Ctenella is a monotypic genus of stony coral in the family Euphylliidae. It is represented by a single species, Ctenella chagius. These corals are massive in size with meandering valleys between the calyces which have solid, non-porous walls and fine, evenly spaced, solid septae. They are found in the Indian Ocean being endemic to the Chagos Archipelago. It forms solid, smooth hemispherical domes.

==Description==
Ctenella chagius is a massive, hemispherical, colonial coral with a fissured surface and brain-like appearance. The individual polyps that secrete the stony skeleton project from stony cups called corallites arranged in rows in long meandering valleys. The width between the solid ridges on either side is about
1.5 cm with the valleys being about 1 cm deep. The fine septa that radiate from the corallites are closely packed and evenly spaced, some continuing upwards and over the ridges. This coral is a pale brown colour and can grow to a metre (yard) in diameter. It is a zooxanthellate coral and has symbiotic unicellular dinoflagellate algae living within its tissues.

==Distribution==
Ctenella chagius is found around the Chagos Islands.
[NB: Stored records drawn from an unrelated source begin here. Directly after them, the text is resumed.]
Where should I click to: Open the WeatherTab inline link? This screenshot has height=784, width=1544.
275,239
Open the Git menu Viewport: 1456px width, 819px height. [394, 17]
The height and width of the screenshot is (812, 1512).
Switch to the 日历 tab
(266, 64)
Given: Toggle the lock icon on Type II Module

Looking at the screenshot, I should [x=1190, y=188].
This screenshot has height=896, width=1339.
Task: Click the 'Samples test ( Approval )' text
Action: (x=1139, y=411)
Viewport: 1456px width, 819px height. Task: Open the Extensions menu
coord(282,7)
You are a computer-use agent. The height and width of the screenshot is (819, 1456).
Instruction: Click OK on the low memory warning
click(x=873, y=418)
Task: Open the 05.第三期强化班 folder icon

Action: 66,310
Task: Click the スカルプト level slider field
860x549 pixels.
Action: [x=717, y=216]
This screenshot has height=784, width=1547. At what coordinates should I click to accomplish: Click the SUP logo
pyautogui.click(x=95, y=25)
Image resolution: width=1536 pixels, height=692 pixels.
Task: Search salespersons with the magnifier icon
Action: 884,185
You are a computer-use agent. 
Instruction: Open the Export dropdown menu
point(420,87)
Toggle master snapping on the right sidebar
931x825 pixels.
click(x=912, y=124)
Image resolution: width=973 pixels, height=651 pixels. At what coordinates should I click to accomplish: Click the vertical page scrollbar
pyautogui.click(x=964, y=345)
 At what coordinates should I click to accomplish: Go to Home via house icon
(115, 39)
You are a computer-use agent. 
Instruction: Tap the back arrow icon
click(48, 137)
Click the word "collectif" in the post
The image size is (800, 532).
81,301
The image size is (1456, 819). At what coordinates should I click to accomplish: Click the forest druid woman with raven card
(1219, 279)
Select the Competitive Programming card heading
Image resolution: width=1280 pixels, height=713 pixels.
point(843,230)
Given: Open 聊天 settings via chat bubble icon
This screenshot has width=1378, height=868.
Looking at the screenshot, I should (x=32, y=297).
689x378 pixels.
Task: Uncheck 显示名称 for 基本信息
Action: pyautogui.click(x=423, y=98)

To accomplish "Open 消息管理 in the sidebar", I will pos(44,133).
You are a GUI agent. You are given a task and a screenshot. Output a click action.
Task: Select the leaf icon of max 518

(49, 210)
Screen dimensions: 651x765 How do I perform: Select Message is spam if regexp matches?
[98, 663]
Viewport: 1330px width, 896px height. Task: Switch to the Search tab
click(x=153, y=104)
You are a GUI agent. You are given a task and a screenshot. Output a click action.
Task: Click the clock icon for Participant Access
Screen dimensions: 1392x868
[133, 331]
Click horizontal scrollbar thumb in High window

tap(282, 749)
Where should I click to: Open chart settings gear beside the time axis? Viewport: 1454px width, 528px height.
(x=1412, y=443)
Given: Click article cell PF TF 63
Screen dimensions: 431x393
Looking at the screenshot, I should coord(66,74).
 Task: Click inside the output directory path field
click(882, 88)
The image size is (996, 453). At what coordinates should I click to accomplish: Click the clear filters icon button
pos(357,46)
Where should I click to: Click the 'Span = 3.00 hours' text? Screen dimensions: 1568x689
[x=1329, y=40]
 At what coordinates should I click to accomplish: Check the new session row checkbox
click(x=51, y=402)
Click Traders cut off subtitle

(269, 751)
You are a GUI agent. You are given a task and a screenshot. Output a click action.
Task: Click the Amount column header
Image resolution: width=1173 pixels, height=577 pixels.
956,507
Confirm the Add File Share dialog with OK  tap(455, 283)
It is found in lagoons and on reef slopes at depths of up to 45 m.

==Status==
Ctenella chagius is listed as being "critically endangered" in the IUCN Red List of Threatened Species. The size of its population is unknown but the reefs on which it lives are being degraded at a faster rate than it is likely to be able to establish new colonies. It is very susceptible to coral bleaching and coral diseases, both of which are on the increase as sea temperatures rise. There are also threats to the coral from human activities but the Chagos Islands are now part of the Chagos Marine Protected Area which should provide a measure of protection for this coral.